Aged Care Sector COVID-19 Response Package

The Government will provide additional funding over five years from 2021-22 to support older Australians in the aged care sector with managing the impacts of the COVID-19 pandemic:

  • $215.3 million over two years from 2021-22 to provide bonuses of up to $800 to aged care workers in residential aged care and home care.
  • $124.9 million in 2022-23 to extend and expand funding for the Aged Care Preparedness program that supports aged care providers to manage and prevent outbreaks of COVID-19 and prepare providers to transition to living with COVID-19.
  • $50.4 million over four years from 2022-23 to improve the capability and capacity of the residential aged care workforce to deliver vaccination services to residents and staff.
  • $37.6 million for two years from 2022-23 to establish grants for Infection Prevention and Control training for qualified nurses in residential aged care facilities.
  • $22.1 million in 2022-23 to extend in-reach screening for COVID-19 in residential aged care facilities using Polymerase Chain Reaction technology for a further three months to 30 September 2022.
  • $7.9 million in 2022-23 to extend and expand the commissioned home visits initiative for COVID-19 positive patients in residential aged care facilities for a further three months to 30 September 2022.

Progress of previously announced superannuation and retirement income legislative measures

A lot has happened over the last 12 months, making it difficult to track what has or has not been legislated.

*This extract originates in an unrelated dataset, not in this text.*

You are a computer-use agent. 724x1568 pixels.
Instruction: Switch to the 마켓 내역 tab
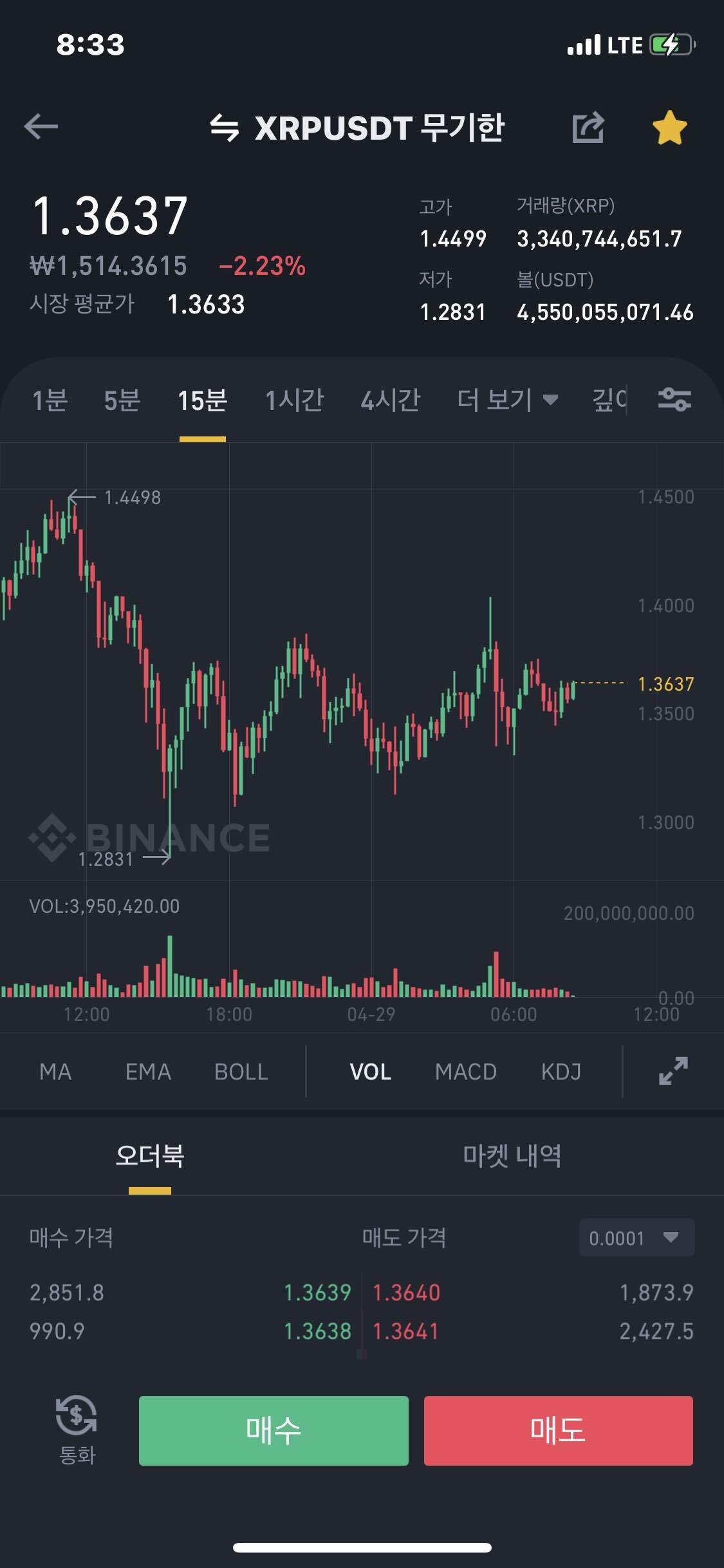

Here is an overview of the progress of a number of these measures:

Legislated and effective from 1 July 2022

  • Repeal of the work test for those under age 75 who make non-concessional and salary sacrifice contributions.
    • Those aged 67-74 and wanting to make personal deductible contributions still need to meet the work test or meet the one-off work test exemption.
  • Ability for those aged 74 or under at the start of the financial year to use bring-forward arrangement subject to total superannuation balance restrictions.
  • Eligibility age for downsizer contributions reduced to 60 or over from 65 or over.
  • Removing the $450 per month threshold for Superannuation Guarantee eligibility.

What hasn’t been legislated? 

  • Two-year amnesty on commutations of certain non-commutable legacy pensions.
  • Relaxation of SMSF residency rules by allowing temporary absences of up to five years under the central management and control and repeal of the active member test.
  • Disregarding excess transfer balance tax which cannot be rectified upon commutation and restarting of certain legacy pensions.

What is not changing?

  • Superannuation Guarantee will be 10.5% from 1 July 2022 and will increase by 0.5% every year so that it will be 12% from 1 July 2025.
  • The legislated personal income tax cuts will continue in accordance with the planned timetable.